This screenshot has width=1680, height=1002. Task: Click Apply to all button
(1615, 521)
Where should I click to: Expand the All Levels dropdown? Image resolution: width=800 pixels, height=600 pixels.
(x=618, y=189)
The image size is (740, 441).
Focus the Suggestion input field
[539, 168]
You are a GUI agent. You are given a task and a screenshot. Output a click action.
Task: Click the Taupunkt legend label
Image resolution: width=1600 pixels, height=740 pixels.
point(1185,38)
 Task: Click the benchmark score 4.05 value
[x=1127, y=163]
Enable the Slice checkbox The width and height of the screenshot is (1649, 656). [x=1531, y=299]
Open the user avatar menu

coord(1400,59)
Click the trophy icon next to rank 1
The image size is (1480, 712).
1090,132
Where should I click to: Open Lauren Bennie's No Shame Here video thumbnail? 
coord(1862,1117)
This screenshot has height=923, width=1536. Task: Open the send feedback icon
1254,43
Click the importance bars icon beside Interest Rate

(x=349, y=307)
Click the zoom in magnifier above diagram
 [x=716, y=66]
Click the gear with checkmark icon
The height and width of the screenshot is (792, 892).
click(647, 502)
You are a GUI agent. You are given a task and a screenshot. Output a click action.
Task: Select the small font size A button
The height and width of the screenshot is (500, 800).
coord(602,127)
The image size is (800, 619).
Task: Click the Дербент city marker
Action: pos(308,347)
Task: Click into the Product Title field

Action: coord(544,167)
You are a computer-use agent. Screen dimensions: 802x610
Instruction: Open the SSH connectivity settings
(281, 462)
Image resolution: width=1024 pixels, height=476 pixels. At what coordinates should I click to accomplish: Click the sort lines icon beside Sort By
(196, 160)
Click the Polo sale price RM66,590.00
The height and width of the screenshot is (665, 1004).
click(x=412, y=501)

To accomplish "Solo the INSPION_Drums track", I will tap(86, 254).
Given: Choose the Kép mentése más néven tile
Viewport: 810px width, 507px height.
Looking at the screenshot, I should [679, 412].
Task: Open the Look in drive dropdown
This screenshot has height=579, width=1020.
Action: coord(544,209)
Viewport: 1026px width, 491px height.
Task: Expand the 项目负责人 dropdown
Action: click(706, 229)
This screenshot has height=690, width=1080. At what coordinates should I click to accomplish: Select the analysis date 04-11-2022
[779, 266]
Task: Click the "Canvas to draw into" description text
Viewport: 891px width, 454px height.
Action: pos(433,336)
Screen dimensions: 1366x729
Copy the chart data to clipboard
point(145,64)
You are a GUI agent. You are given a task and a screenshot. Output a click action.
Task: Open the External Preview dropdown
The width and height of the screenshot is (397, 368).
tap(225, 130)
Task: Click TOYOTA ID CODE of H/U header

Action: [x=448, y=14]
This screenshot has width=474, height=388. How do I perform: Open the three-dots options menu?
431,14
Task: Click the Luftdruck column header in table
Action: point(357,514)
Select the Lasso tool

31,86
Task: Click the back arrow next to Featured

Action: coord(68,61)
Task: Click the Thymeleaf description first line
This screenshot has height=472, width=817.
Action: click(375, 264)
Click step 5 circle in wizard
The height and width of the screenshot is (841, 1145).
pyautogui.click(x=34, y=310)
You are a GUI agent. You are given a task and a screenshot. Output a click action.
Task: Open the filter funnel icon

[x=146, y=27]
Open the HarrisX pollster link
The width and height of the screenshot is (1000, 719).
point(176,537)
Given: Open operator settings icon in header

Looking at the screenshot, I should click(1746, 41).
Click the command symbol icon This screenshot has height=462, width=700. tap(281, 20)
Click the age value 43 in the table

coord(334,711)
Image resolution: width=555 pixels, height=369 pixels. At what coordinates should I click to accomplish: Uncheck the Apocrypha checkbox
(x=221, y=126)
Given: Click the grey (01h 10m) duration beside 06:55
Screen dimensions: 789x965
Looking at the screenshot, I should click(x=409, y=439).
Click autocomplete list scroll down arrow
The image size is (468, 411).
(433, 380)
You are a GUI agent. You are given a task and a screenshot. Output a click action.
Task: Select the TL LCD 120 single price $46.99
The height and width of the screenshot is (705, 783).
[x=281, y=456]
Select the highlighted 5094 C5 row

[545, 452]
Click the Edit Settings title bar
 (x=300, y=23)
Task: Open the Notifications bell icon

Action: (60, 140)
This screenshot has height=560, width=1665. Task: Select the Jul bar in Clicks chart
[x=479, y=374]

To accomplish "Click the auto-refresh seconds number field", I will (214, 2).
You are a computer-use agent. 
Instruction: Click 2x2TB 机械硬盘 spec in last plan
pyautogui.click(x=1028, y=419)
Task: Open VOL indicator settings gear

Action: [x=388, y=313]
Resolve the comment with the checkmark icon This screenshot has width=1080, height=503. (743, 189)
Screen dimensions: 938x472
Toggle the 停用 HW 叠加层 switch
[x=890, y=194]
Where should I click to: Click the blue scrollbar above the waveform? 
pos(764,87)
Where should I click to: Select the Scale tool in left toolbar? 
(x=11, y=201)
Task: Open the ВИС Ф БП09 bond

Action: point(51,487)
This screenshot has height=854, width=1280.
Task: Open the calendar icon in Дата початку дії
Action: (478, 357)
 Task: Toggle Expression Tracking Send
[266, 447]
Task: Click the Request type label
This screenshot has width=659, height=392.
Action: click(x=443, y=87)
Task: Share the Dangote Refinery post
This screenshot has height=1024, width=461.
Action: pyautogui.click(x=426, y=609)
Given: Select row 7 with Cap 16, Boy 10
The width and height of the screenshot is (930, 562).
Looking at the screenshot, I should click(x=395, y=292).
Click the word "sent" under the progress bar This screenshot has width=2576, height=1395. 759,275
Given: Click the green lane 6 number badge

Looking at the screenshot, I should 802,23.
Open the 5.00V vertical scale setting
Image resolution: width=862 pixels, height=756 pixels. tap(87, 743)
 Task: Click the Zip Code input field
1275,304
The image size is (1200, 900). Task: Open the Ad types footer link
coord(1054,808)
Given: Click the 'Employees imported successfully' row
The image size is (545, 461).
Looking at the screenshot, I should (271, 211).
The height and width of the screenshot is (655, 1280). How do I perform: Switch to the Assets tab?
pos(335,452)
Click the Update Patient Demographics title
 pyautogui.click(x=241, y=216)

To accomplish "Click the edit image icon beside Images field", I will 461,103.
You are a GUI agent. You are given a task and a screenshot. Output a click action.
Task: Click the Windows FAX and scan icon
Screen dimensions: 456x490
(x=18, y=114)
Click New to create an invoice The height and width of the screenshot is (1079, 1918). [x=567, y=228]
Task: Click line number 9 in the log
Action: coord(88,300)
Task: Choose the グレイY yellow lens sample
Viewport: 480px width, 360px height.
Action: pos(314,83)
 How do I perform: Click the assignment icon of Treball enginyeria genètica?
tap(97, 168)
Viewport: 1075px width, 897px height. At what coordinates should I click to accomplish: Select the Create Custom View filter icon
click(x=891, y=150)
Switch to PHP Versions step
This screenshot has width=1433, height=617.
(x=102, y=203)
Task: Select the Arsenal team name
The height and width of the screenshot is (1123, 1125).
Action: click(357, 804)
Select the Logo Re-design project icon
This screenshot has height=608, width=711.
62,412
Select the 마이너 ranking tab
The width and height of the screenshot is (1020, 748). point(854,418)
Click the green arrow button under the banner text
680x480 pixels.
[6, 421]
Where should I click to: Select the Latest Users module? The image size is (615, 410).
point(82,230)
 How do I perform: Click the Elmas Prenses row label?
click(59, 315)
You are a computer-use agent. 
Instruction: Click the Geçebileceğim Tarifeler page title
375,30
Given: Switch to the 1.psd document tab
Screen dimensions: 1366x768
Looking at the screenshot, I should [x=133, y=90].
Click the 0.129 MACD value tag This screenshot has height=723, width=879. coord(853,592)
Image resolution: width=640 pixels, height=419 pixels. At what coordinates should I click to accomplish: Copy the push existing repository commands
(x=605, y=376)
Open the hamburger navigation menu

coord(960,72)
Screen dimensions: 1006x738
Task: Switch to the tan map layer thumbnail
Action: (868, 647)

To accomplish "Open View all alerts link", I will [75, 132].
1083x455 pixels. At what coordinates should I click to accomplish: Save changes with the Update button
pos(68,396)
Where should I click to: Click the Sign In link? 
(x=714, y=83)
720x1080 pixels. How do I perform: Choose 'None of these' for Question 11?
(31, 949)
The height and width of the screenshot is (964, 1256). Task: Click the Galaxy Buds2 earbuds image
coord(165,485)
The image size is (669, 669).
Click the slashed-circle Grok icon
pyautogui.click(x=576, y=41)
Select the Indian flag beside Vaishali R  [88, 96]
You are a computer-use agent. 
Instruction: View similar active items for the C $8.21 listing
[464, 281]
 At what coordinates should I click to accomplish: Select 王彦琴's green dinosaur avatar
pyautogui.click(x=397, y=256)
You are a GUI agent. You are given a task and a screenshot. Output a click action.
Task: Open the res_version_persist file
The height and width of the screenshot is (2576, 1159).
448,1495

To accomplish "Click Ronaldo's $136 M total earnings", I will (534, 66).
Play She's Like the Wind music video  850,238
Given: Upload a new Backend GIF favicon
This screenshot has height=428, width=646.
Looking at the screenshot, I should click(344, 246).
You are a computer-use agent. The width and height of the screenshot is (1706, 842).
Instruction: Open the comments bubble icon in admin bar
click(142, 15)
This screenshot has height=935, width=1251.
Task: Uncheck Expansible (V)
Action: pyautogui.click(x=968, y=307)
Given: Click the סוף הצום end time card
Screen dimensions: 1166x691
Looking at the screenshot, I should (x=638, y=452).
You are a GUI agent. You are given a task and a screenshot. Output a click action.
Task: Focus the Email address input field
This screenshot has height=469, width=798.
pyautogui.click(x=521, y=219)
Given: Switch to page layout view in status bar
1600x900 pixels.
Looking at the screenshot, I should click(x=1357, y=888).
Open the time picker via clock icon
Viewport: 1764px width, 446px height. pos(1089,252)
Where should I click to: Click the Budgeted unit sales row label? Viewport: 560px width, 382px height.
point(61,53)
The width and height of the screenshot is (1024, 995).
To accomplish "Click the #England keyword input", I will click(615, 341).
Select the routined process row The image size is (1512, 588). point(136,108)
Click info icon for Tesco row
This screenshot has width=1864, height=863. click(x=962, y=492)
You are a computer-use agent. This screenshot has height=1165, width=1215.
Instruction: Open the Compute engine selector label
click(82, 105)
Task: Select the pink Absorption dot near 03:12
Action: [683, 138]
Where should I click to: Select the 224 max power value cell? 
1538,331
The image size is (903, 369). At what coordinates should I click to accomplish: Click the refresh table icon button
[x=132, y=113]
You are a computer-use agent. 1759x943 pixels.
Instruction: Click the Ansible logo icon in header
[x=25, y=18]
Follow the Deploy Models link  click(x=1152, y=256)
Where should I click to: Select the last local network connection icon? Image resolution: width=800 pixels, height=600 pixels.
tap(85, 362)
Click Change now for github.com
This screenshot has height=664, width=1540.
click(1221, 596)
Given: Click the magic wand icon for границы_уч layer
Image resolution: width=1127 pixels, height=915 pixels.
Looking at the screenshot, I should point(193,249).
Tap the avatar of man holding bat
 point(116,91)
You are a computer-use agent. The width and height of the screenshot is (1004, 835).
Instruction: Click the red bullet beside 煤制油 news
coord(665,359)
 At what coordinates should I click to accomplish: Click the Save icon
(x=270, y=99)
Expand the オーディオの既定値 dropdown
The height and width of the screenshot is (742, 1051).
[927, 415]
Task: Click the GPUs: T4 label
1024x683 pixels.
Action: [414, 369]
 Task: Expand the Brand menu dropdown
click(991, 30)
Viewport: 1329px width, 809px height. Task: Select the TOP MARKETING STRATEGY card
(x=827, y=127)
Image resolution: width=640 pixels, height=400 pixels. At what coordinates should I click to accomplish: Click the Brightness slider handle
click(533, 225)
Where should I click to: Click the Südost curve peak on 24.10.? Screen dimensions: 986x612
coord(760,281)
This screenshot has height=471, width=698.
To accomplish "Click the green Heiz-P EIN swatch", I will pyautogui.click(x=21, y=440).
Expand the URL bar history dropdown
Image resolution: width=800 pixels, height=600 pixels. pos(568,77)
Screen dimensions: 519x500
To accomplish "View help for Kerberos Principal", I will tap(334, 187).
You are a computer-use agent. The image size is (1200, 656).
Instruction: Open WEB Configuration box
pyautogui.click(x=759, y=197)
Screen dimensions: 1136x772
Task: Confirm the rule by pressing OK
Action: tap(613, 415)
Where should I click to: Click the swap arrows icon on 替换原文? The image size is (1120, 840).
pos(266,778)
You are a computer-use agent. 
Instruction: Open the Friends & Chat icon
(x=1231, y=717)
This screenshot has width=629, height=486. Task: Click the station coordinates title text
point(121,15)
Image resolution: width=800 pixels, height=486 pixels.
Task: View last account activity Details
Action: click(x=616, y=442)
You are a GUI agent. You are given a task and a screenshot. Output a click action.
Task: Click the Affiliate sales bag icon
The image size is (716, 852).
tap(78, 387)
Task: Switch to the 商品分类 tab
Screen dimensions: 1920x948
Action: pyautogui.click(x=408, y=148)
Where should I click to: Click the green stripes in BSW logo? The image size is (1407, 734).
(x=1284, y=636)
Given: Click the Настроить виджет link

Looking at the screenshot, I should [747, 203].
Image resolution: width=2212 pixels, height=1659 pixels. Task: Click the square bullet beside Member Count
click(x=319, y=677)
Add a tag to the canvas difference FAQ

Activity
Above are the records. Print exactly, and only, the lines from the line with "The height and width of the screenshot is (500, 800)." to the line with "Click the Polo sale price RM66,590.00", both inclusive.

Output
The height and width of the screenshot is (500, 800).
coord(602,127)
The image size is (800, 619).
Task: Click the Дербент city marker
Action: pos(308,347)
Task: Click into the Product Title field

Action: coord(544,167)
You are a computer-use agent. Screen dimensions: 802x610
Instruction: Open the SSH connectivity settings
(281, 462)
Image resolution: width=1024 pixels, height=476 pixels. At what coordinates should I click to accomplish: Click the sort lines icon beside Sort By
(196, 160)
Click the Polo sale price RM66,590.00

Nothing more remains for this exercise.